Bresnahan, thinking of McKeon, whom she revered only a little less than McGarr, nodded.

“And do they make comments or touch you at all?”

Bresnahan raised her head quickly, so that they might understand that nobody ever put their hands on her without permission. “The former.”

“The low-lifes. The scum,” Sittonn hissed. “And to think sexists like that are charged with protecting society, over
seventy percent of whom are women and children. Did you know that?”

Bresnahan pulled in a little more air, noisily, another way to say no. She widened her eyes. She shook her head.

“And yet it’s men that run things and abuse us here in what should be by simple vote our own democracy. And them con-
sarned
”—Sittonn pronounced the word as it was spoken in Kerry—“solely with exploitation and the flesh.”

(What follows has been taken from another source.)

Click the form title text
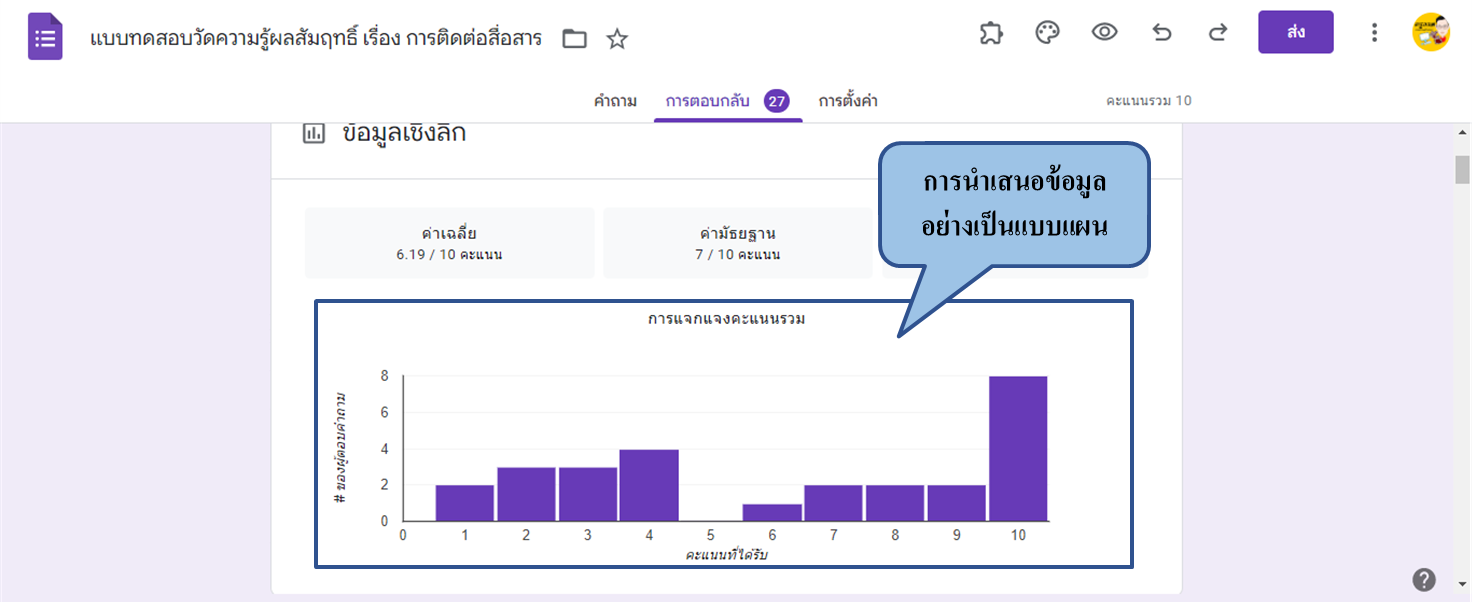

“But hasn’t it always been the way? Take Joyce, for instance. He was a typical Irish man.” Sittonn waited.

“The writer?”

Sittonn nodded. “A phenomenal masculine egotist who, after twenty-seven years together and two children, condescended to marry a woman named Barnacle who could scarcely read or write. In her youth she was a lovely thing, it was told, with that unlikely combination of deep red hair and dark eyes. His father had said of her, ‘Well—at least she’ll stick to him.’ And she did, through all his artistic and dypsomaniacal moods, waiting on him hand and foot.

“He revealed himself, though, for what he was. Of women he wrote, ‘An animal that micturates once a day, defecates once a week, menstruates once a month, and parturates once a year.’ He likened Dublin to a woman ‘with her skirts raised, a whore and a strumpet.’ He called Ireland, ‘A sow that eats her own farrow.’”

Bresnahan saw her opening and, turning her head slightly, asked, “Was that your husband’s opinion of women as well, Mrs. Coyle?”

Katie Coyle seemed surprised by the question. Slowly she turned dark eyes to Bresnahan. “Never voiced, but there was hardly a woman he knew he didn’t bed, sooner or later. And indiscreet. Kevin was a kind of…intellectual playboy. An academic swordsman. It was his way of toying with women. A cat-and-mouse game.”

“And he knew you, Ms. Doyle? And you, Ms. Sittonn?” Bresnahan went on in the same small voice.

Katie Doyle answered, “Catty, yes, which was acceptable to me. After nine children, I’d had enough of him, if you know what I mean. Mary was more fortunate. She doesn’t fancy men.”

Bresnahan glanced at the tattoo on Sittonn’s shoulder. The tongue of the little cat was too long, and there was a nasty curl on its end. Bresnahan repressed a shudder and thought of how, back home in Kerry, she could shock her friends with the tale of how she had interviewed—no, had tea and a chat with—an avowed lesbian. But she wouldn’t; she was beyond that now.

“And your opinion of Kevin Coyle?” she asked the thin and striking Catty Doyle.

“A brilliant and engaging wastrel, profligate of his talent, contemptuous of both body and mind. Often he reminded me of a drunken navvy who would’ve been better off equipped of a navvy’s intelligence. Sober, he was afflicted by that brilliance. He was acerbic and trenchant, an utter bastard to anybody who dared challenge his views. Drunk, he was more the self that he should’ve been, and he seemed to know it.”